WHAT NEEDS TO BE DONE — Pull out each line in the records that contains the word "should", counting only matches with the same capitalization.

DATA RECORDS —
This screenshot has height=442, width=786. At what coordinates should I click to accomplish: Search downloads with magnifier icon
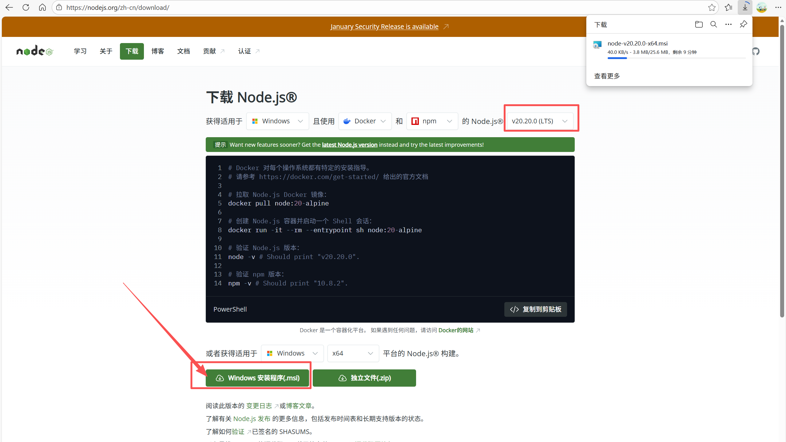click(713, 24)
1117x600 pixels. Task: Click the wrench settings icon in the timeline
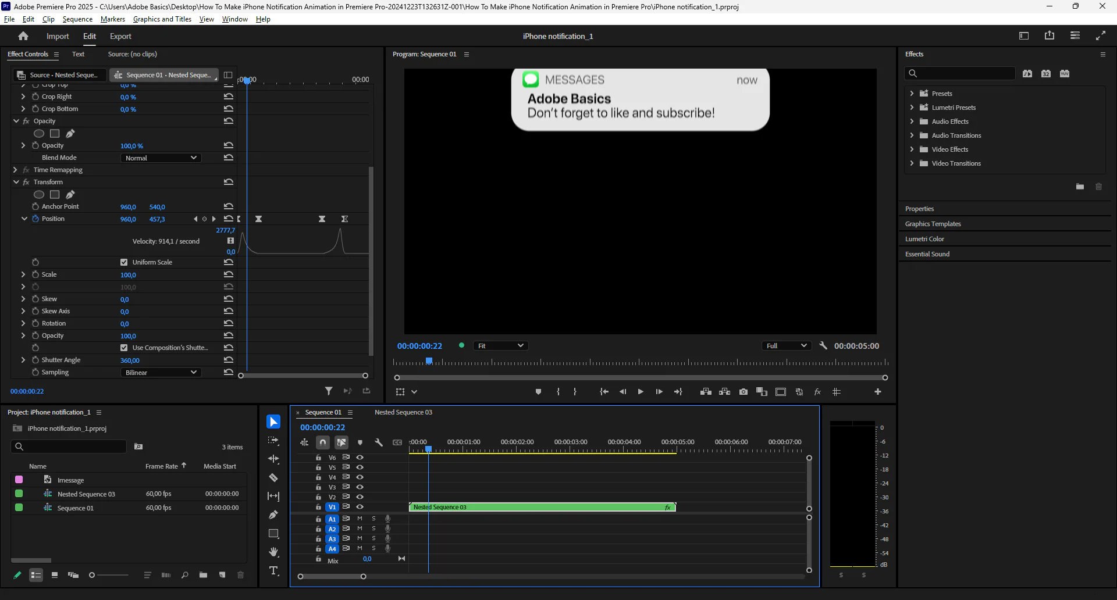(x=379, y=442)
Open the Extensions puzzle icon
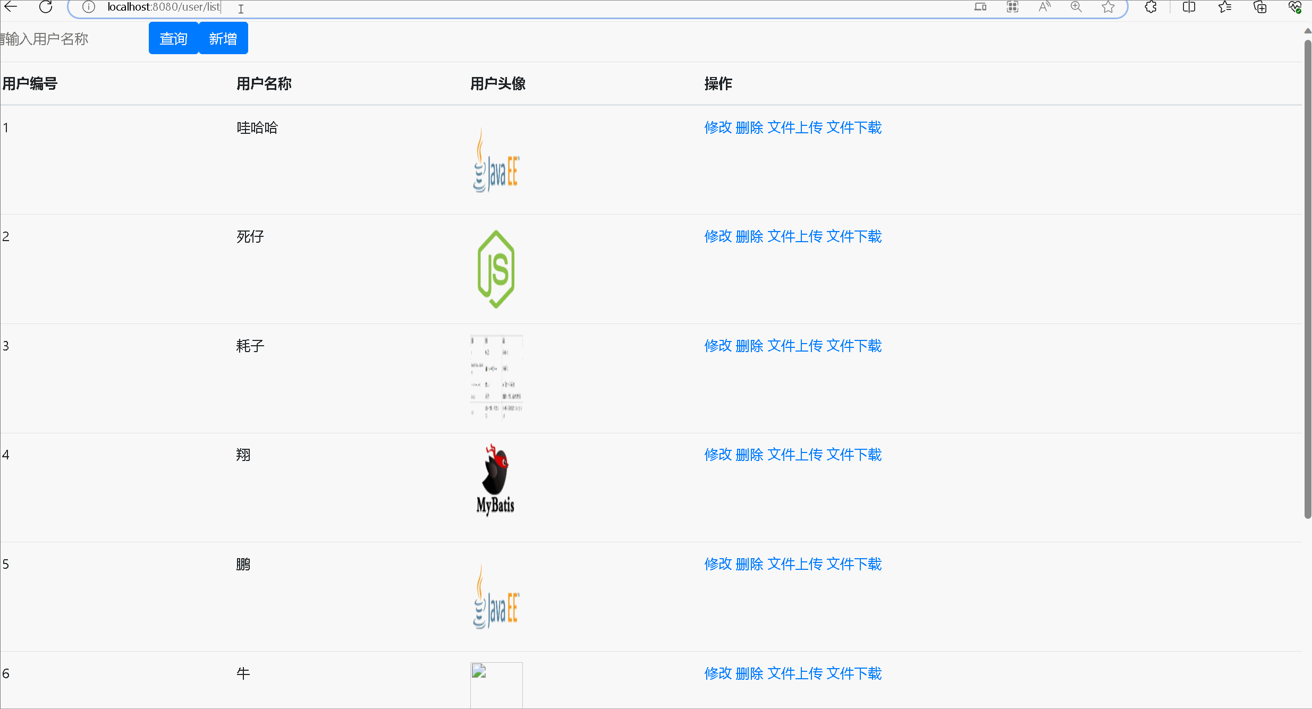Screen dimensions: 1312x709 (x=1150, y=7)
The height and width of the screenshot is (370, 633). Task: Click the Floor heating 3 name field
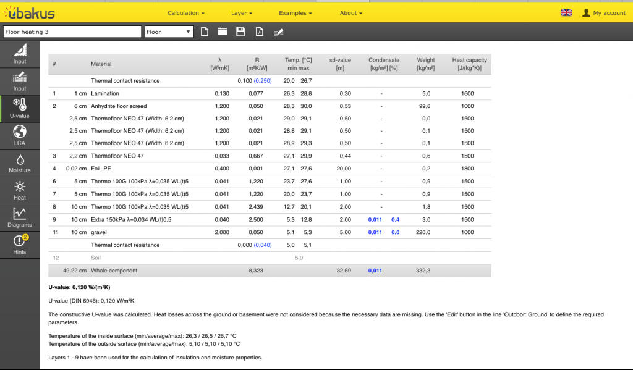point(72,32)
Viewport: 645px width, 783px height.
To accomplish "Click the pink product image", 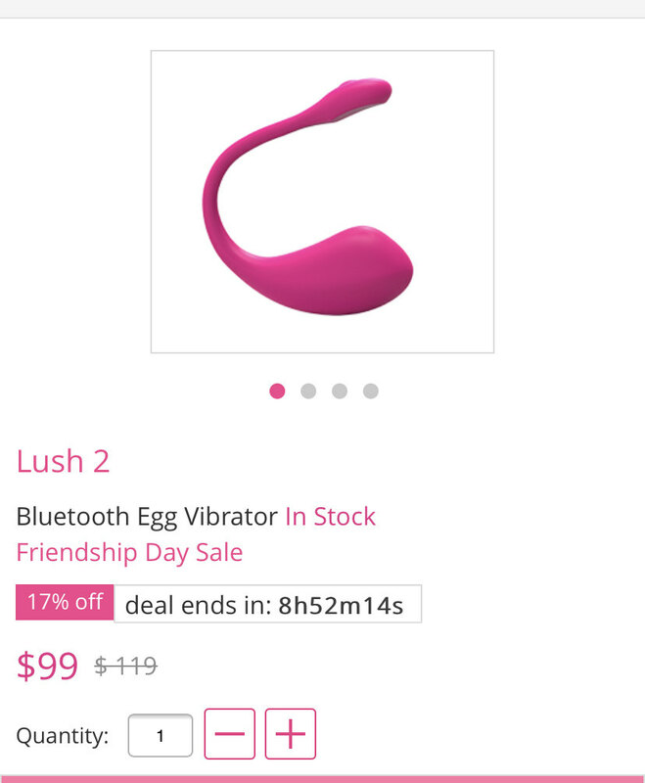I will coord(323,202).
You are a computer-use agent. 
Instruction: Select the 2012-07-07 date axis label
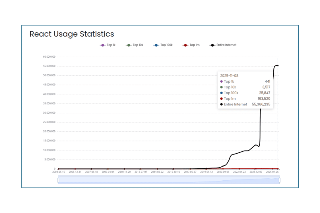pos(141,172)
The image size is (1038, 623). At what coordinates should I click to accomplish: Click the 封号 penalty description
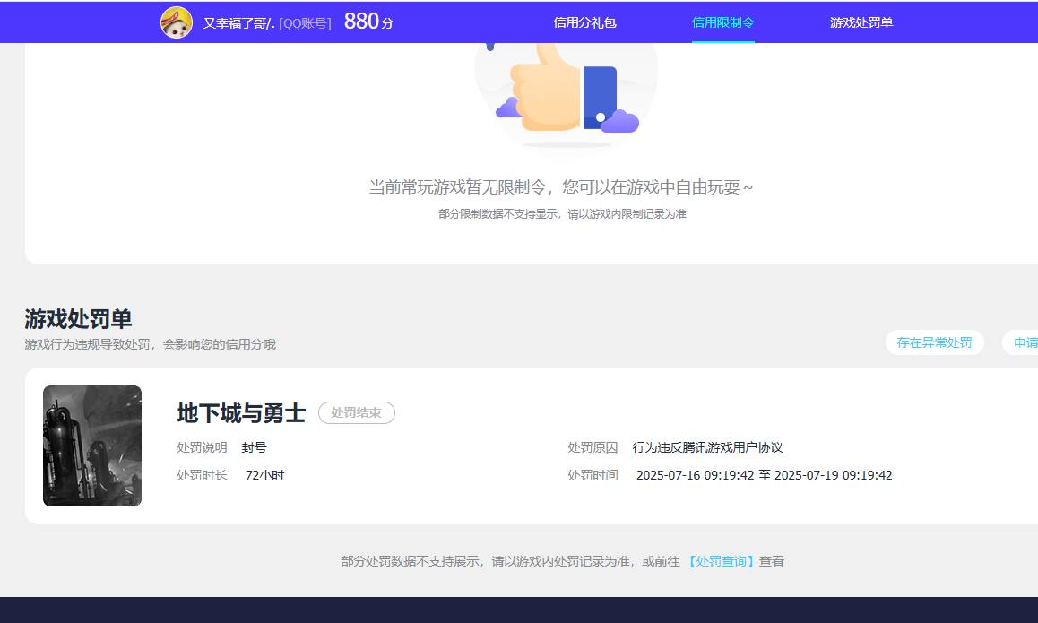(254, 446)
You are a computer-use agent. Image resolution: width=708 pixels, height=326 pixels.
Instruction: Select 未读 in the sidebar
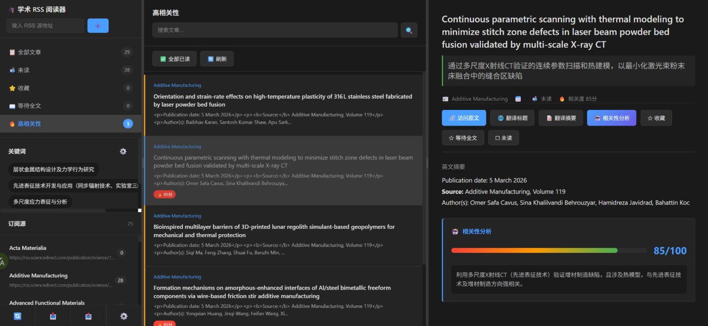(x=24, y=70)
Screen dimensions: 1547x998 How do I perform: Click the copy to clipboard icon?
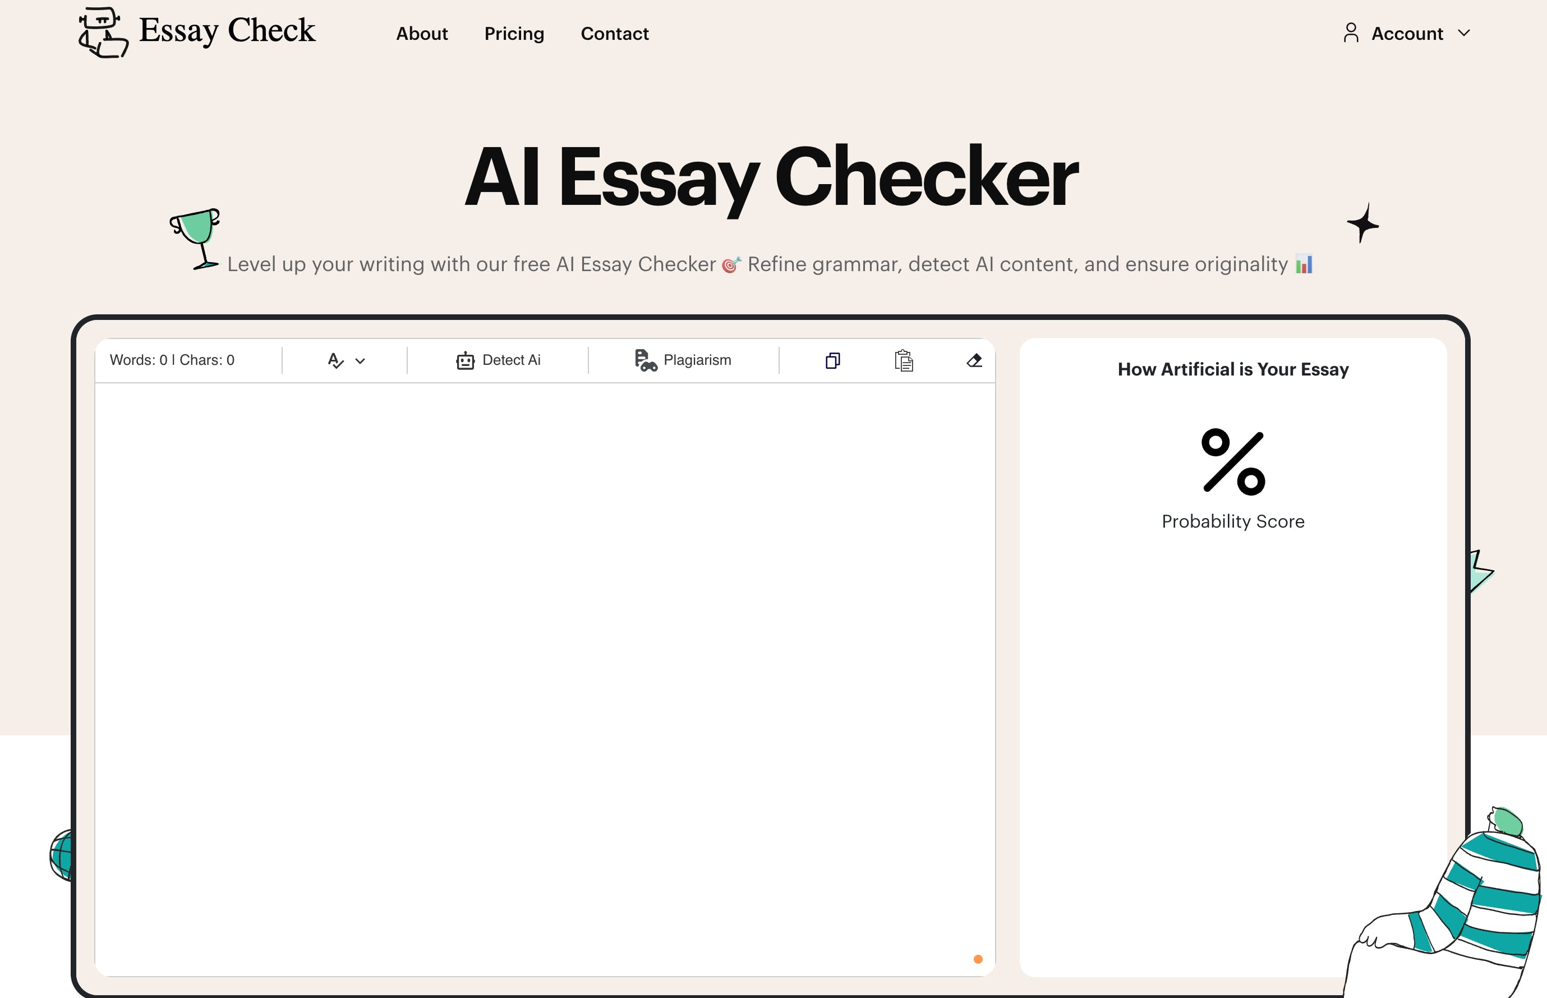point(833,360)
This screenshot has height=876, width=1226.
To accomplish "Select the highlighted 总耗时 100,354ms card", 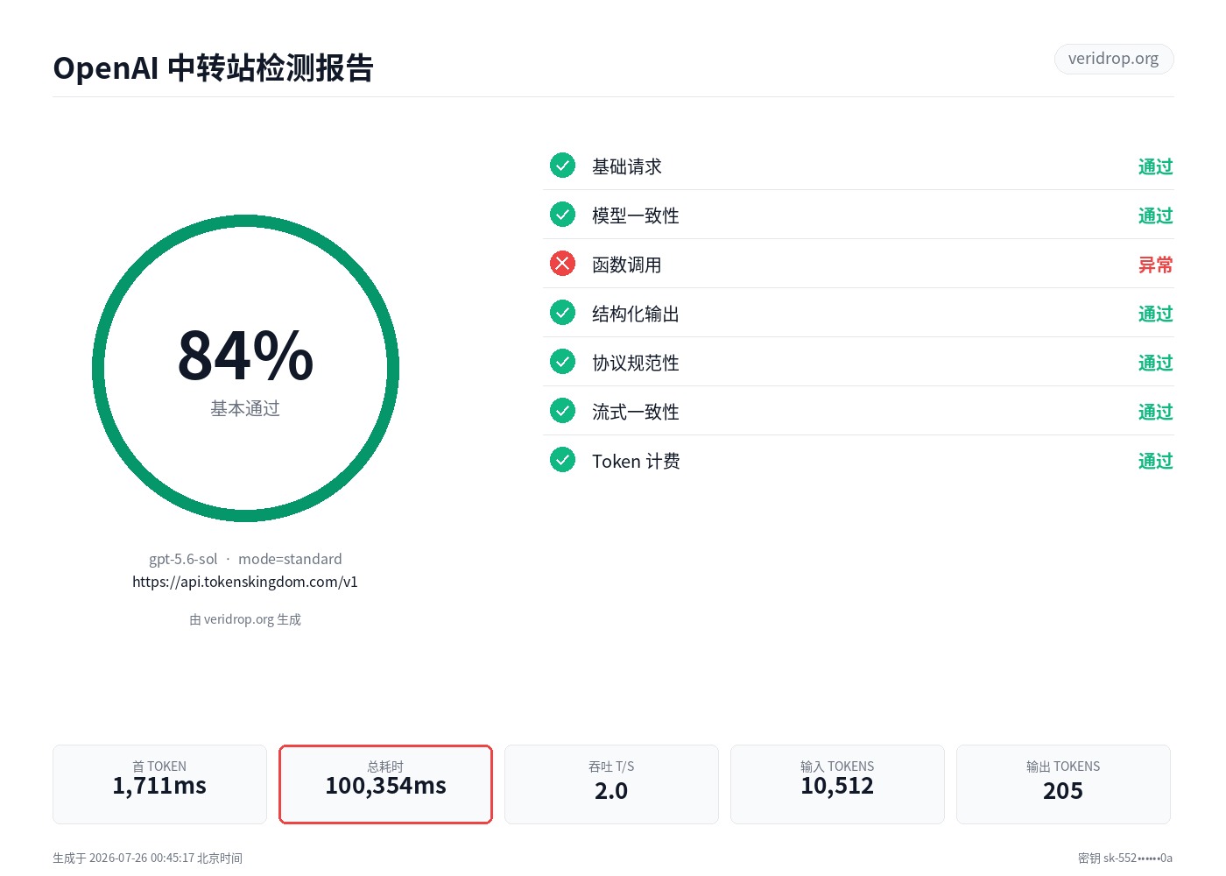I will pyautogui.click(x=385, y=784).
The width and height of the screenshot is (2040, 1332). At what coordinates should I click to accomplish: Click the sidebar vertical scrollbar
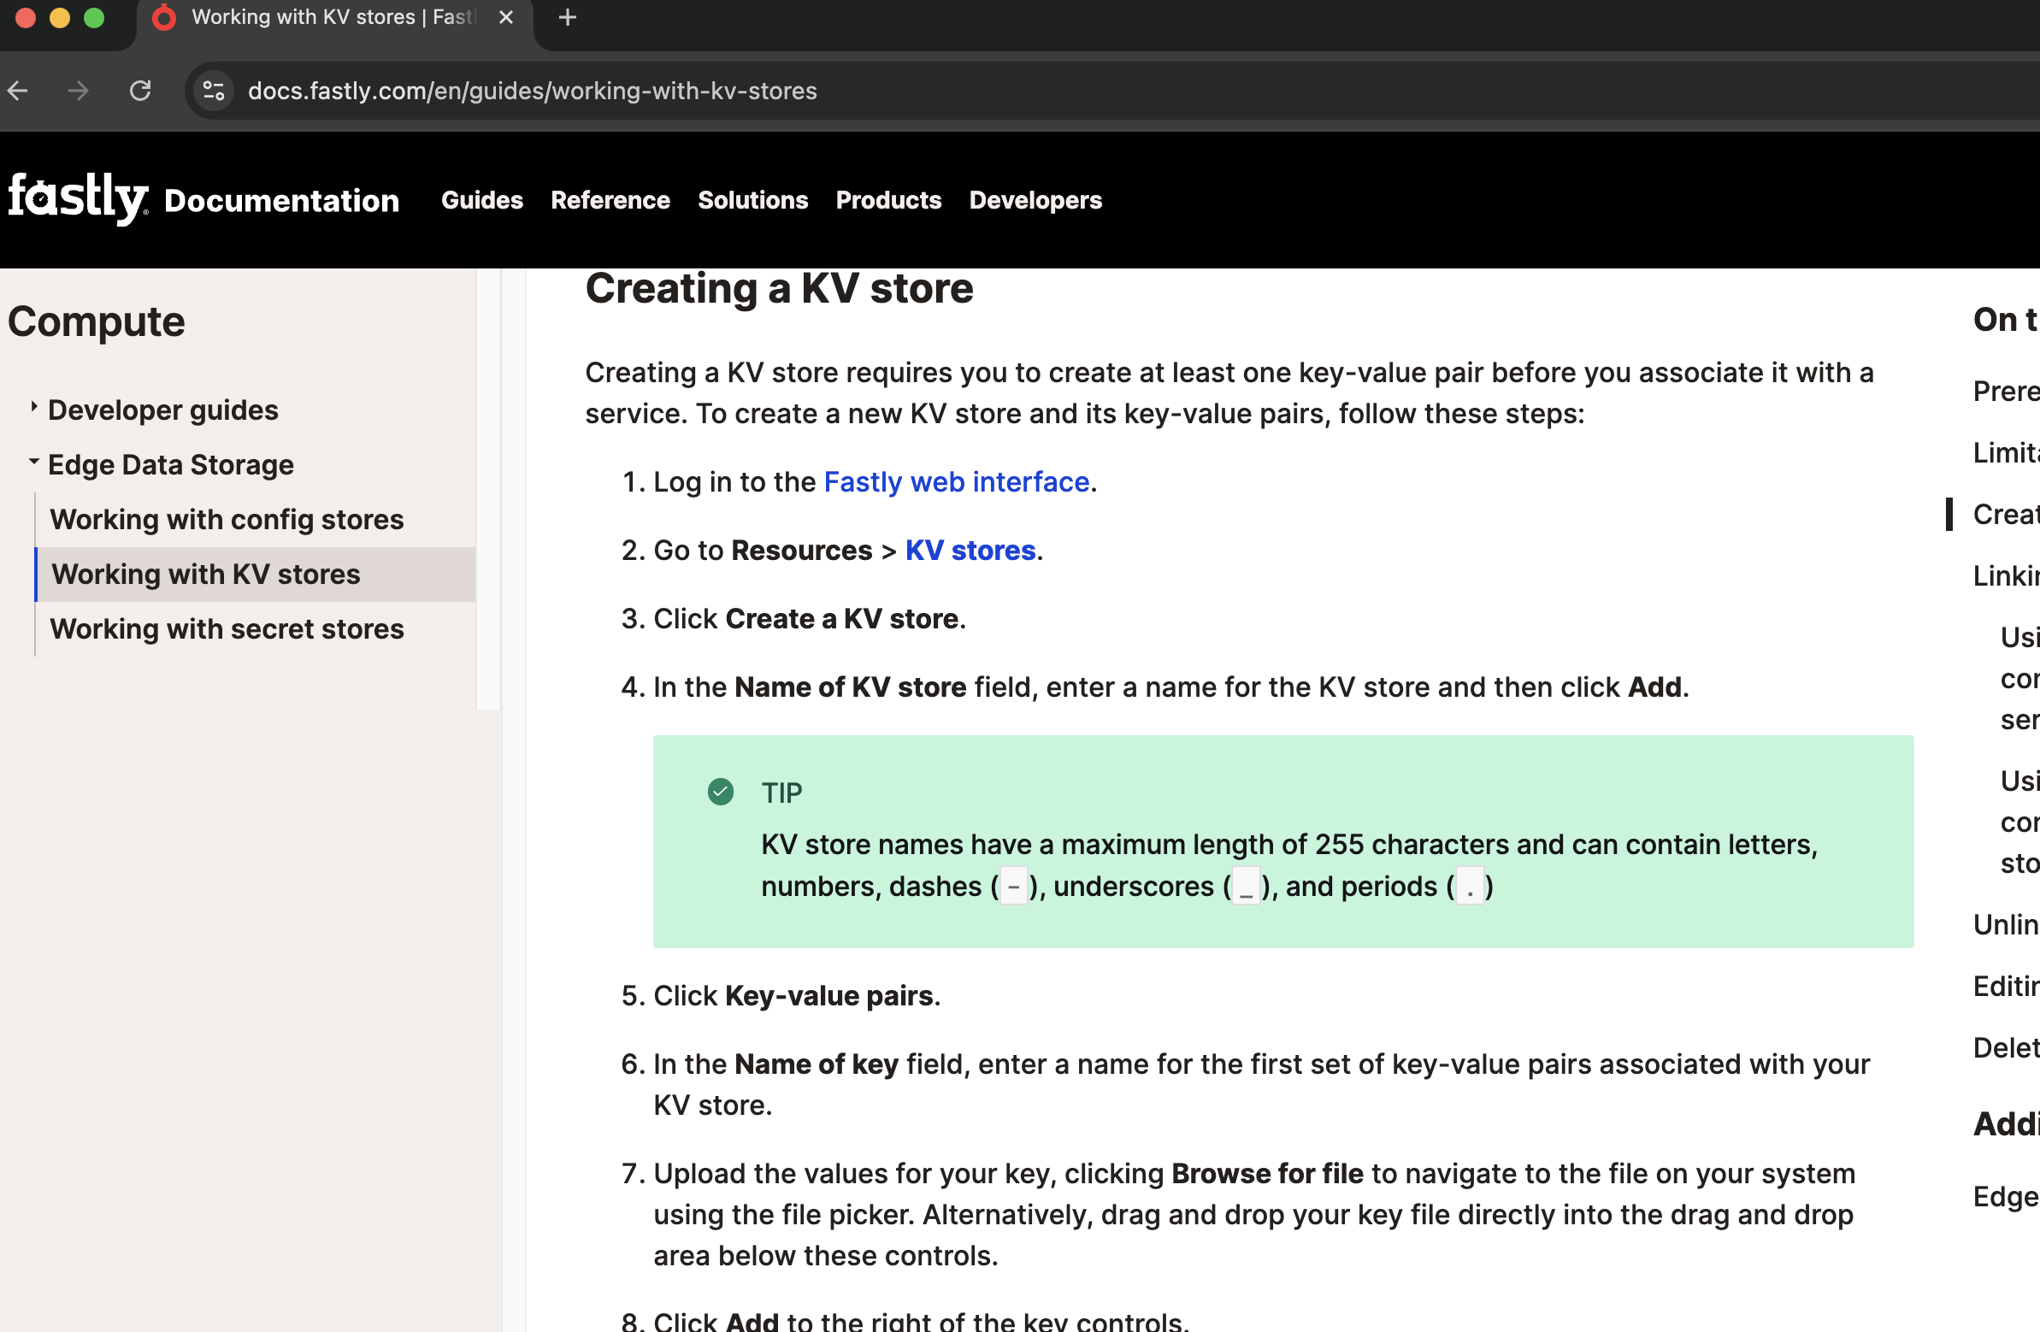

COMPLETE ANSWER —
This screenshot has height=442, width=786. At what coordinates should I click to accomplish: Search downloads with magnifier icon
The image size is (1038, 623). At what coordinates should I click to accomplish: Click the 封号 penalty description
The width and height of the screenshot is (2040, 1332). At what coordinates should I click to accomplish: Click the sidebar vertical scrollbar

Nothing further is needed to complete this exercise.